• _Text section_:
-- -- --
[RFC Patch] fs: implement per-file drop caches

From: Cong Wang
Date: Wed May 30 2012 - 10:39:36 EST


This is a draft patch of implementing per-file drop caches.

It introduces a new fcntl command F_DROP_CACHES to drop
file caches of a specific file. The reason is that currently
we only have a system-wide drop caches interface, it could
cause system-wide performance down if we drop all page caches
when we actually want to drop the caches of some huge file.

Below is small test case for this patch:

#include <unistd.h>
#include <stdlib.h>
#include <stdio.h>
#define __USE_GNU
#include <fcntl.h>

int
main(int argc, char *argv[])
{
int fd;
fd = open(argv[1], O_RDONLY);
if (fd == -1) {
perror("open");
return 1;
}
printf("Before readahead:\n");
system("grep ^Cache /proc/meminfo");
if (readahead(fd, 0, 1024*1024*100)) {
perror("open");
return 1;
}
printf("Before drop cache:\n");
system("grep ^Cache /proc/meminfo");
fcntl(fd, 1024+9, 3);
printf("After drop cache:\n");
system("grep ^Cache /proc/meminfo");
close(fd);
return 0;
}

I used a file of 100M size for testing, and I can see
the cache size of the whole system drops 70000K after
dropping the caches of this big file.

Any comments?

Signed-off-by: Cong Wang <xiyou.wangcong@xxxxxxxxx>
Cc: Alexander Viro <viro@xxxxxxxxxxxxxxxxxx>
Cc: Matthew Wilcox <matthew@xxxxxx>
Cc: linux-fsdevel@xxxxxxxxxxxxxxx
Cc: linux-kernel@xxxxxxxxxxxxxxx
Cc: linux-mm@xxxxxxxxx

---
fs/dcache.c | 56 ++++++++++++++++++++++++++++++------------------
fs/drop_caches.c | 30 ++++++++++++++++++++++++++
fs/fcntl.c | 4 +++
fs/inode.c | 37 ++++++++++++++++++++++++++++++++
include/linux/fcntl.h | 1 +
include/linux/fs.h | 2 +
include/linux/mm.h | 1 +
7 files changed, 110 insertions(+), 21 deletions(-)

diff --git a/fs/dcache.c b/fs/dcache.c
index 4435d8b..5262851 100644
--- a/fs/dcache.c
+++ b/fs/dcache.c
@@ -585,28 +585,14 @@ kill_it:
}
EXPORT_SYMBOL(dput);

-/**
- * d_invalidate - invalidate a dentry
- * @dentry: dentry to invalidate
- *
- * Try to invalidate the dentry if it turns out to be
- * possible. If there are other dentries that can be
- * reached through this one we can't delete it and we
- * return -EBUSY. On success we return 0.
-- -- --
• _Given material_:
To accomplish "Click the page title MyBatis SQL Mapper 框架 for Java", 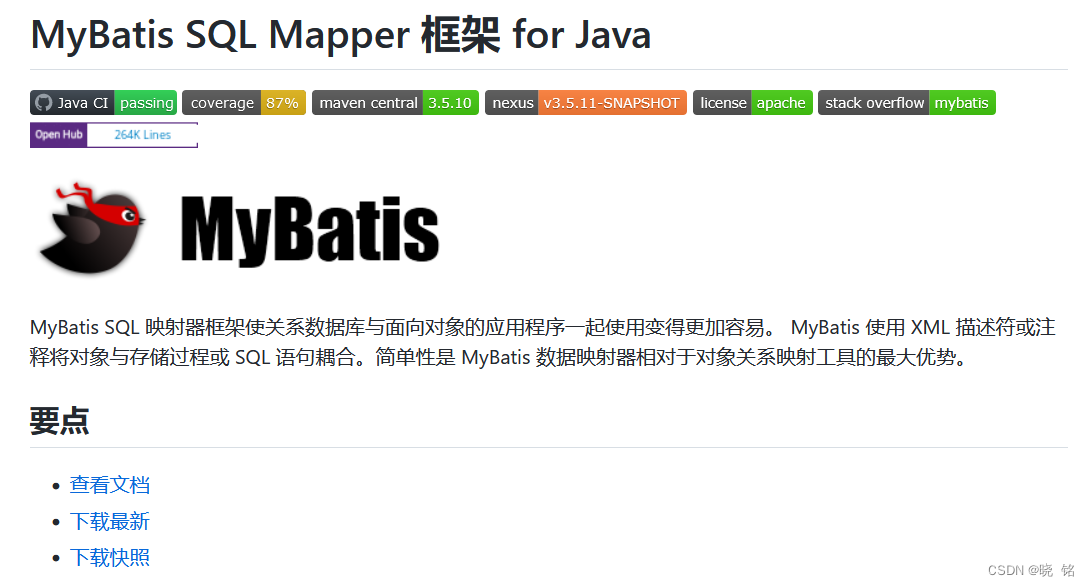I will click(340, 35).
-- -- --
• _Directions_:
1 - Reproduce the per-file drop caches patch word for word, everything from "It introduces a" down to "some huge file.".
2 - Take the per-file drop caches patch further, picking up after its last line.

• _Written answers_:
1 -
It introduces a new fcntl command F_DROP_CACHES to drop
file caches of a specific file. The reason is that currently
we only have a system-wide drop caches interface, it could
cause system-wide performance down if we drop all page caches
when we actually want to drop the caches of some huge file.

2 -
- *
- * no dcache lock.
- */
-
-int d_invalidate(struct dentry * dentry)
+int __d_invalidate(struct dentry * dentry)
{
/*
* If it's already been dropped, return OK.
*/
- spin_lock(&dentry->d_lock);
- if (d_unhashed(dentry)) {
- spin_unlock(&dentry->d_lock);
+ if (d_unhashed(dentry))
return 0;
- }
+
/*
* Check whether to do a partial shrink_dcache
* to get rid of unused child entries.
@@ -630,16 +616,33 @@ int d_invalidate(struct dentry * dentry)
* directory or not.
*/
if (dentry->d_count > 1 && dentry->d_inode) {
- if (S_ISDIR(dentry->d_inode->i_mode) || d_mountpoint(dentry)) {
- spin_unlock(&dentry->d_lock);
+ if (S_ISDIR(dentry->d_inode->i_mode) || d_mountpoint(dentry))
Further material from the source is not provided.